Write out the lines of the data below word for word, starting with the line containing "Given: Open the Groups tab" and continuing through the end of the data. Leave the pictures out of your copy.

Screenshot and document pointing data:
┄┄┄┄┄┄

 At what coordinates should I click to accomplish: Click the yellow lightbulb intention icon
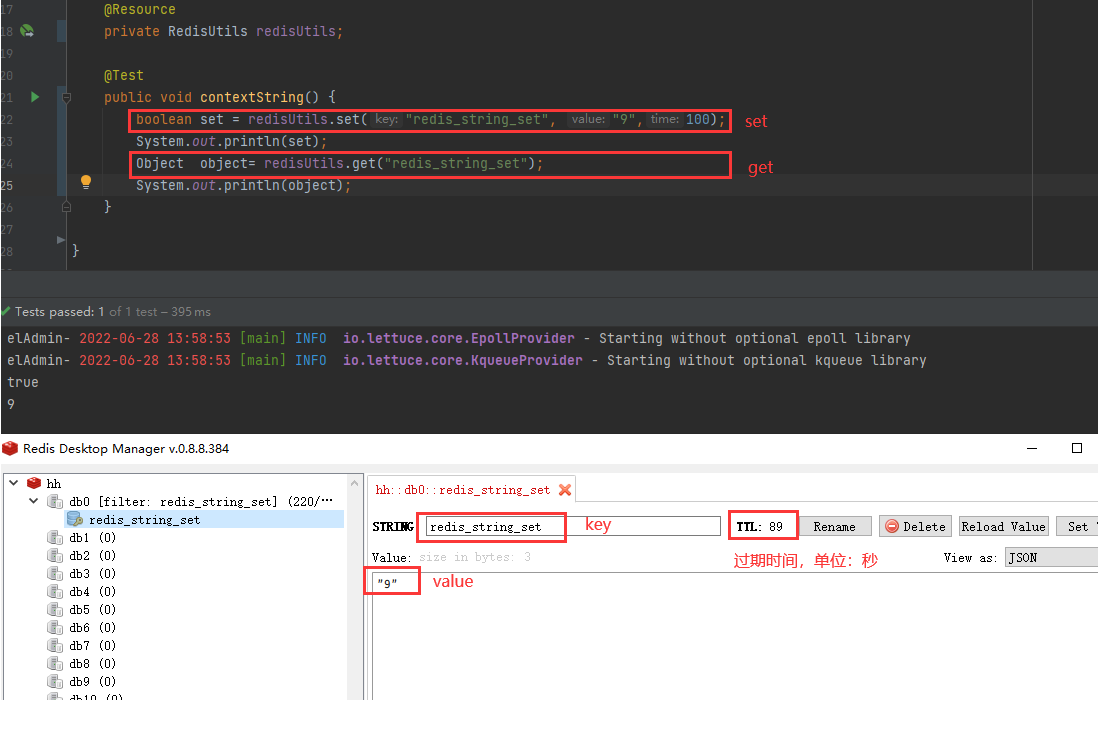86,182
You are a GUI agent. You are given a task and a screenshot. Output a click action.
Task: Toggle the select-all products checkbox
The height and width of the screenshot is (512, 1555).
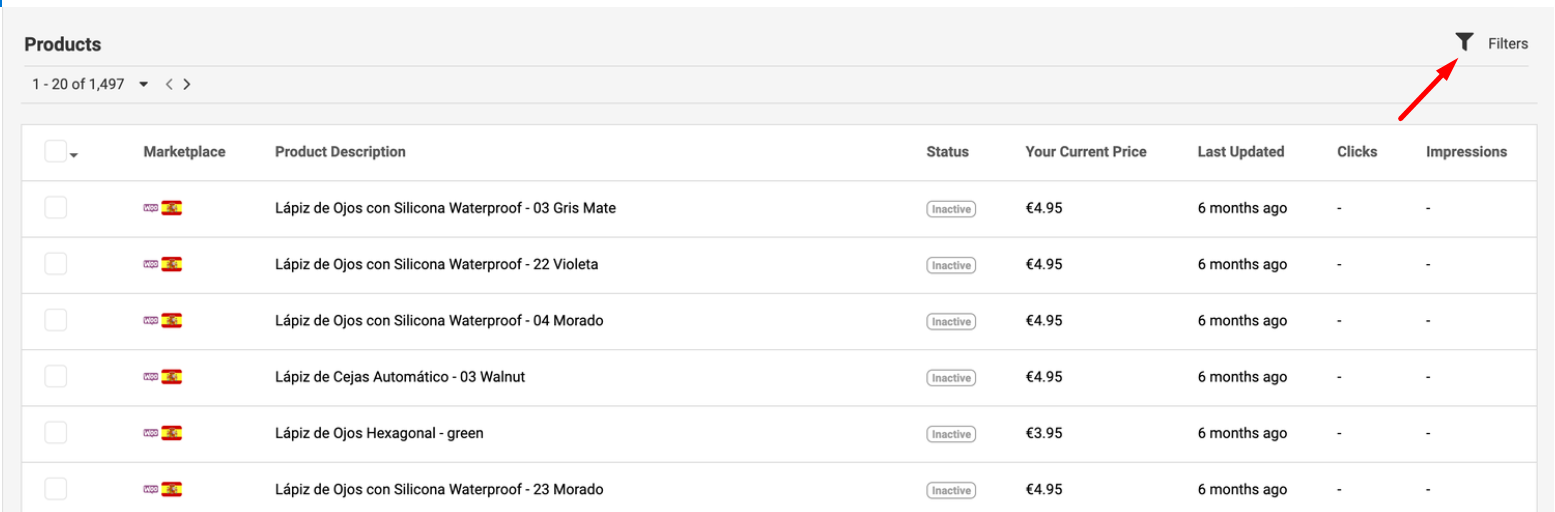click(55, 152)
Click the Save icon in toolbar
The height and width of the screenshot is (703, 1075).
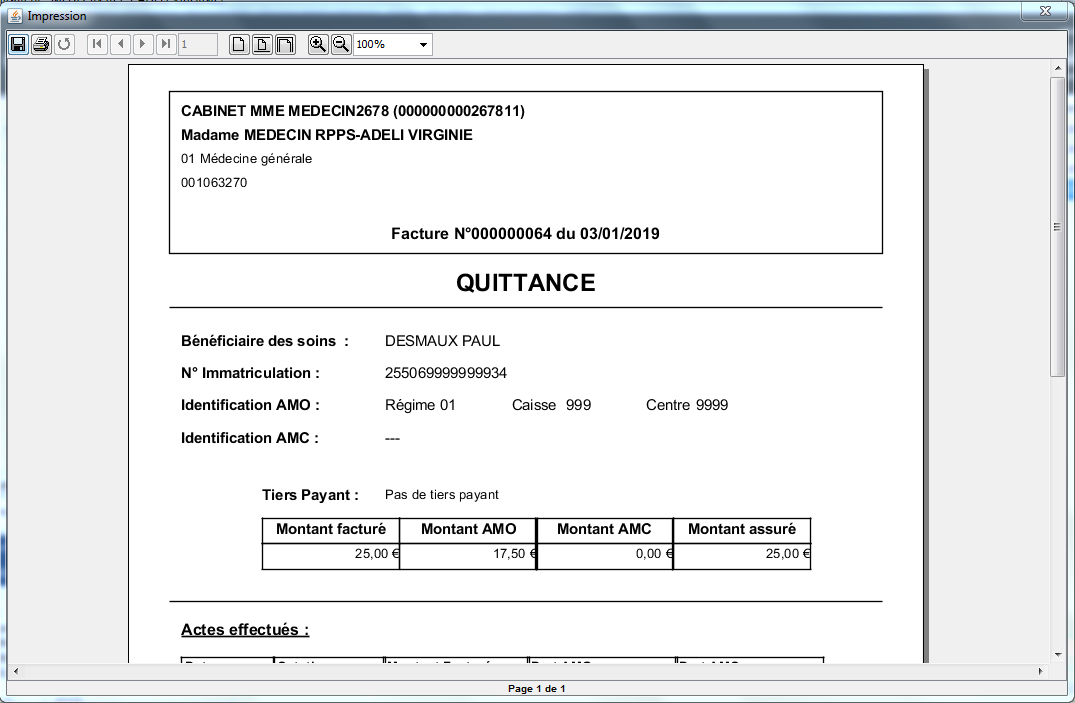18,44
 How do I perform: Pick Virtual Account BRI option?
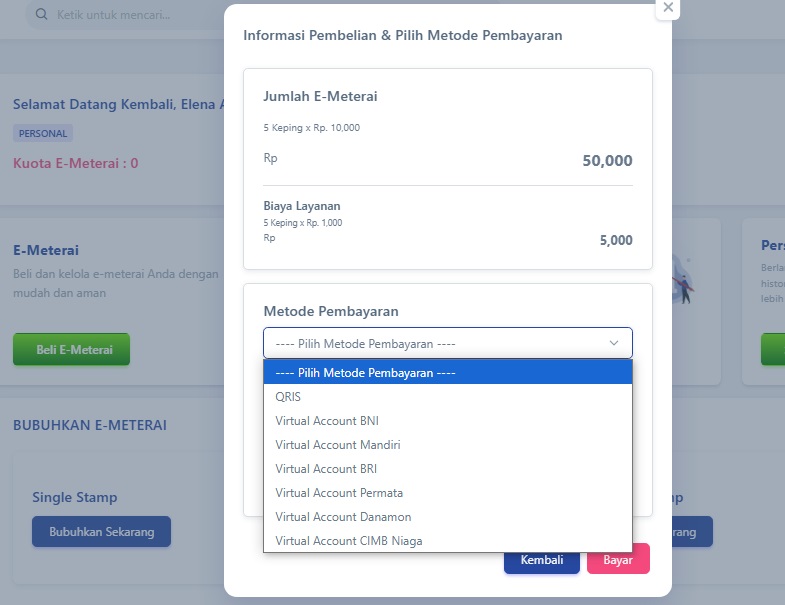(x=448, y=469)
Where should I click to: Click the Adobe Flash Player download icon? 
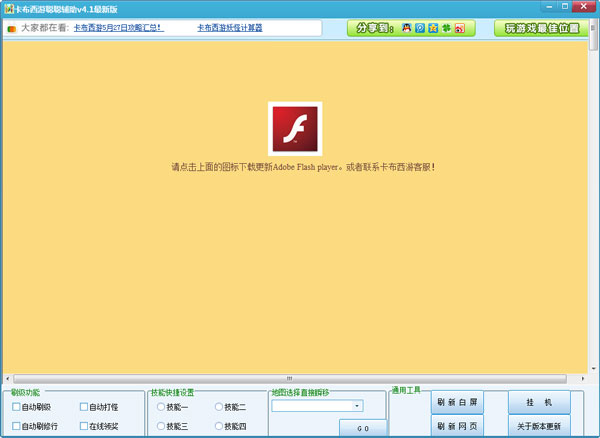[294, 128]
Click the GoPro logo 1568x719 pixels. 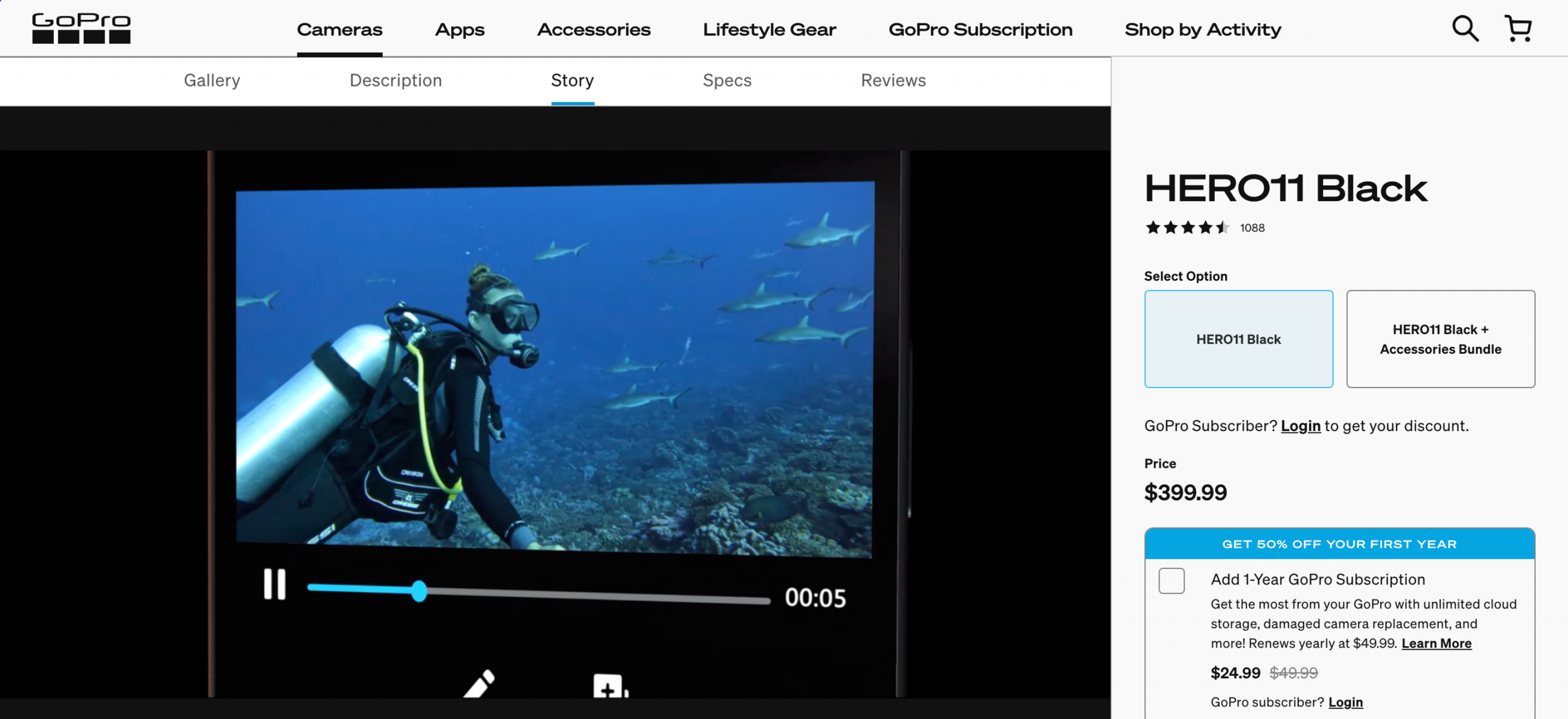tap(81, 28)
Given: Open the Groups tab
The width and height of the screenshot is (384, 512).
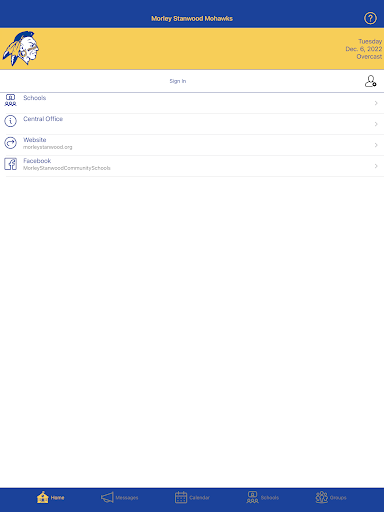Looking at the screenshot, I should (x=331, y=497).
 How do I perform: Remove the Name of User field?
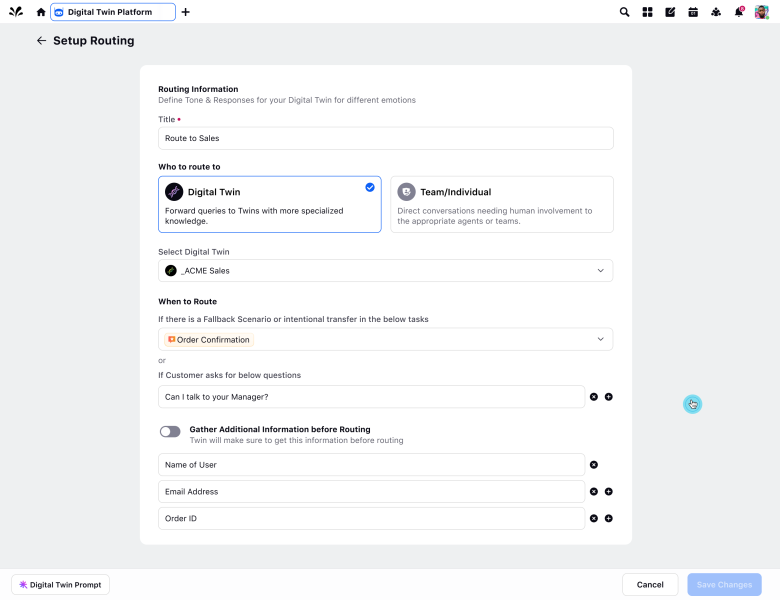(594, 465)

┄┄┄┄┄┄

Output for this task:
Given: Open the Groups tab
The width and height of the screenshot is (384, 512).
Looking at the screenshot, I should (x=331, y=497).
 How do I perform: Remove the Name of User field?
(594, 465)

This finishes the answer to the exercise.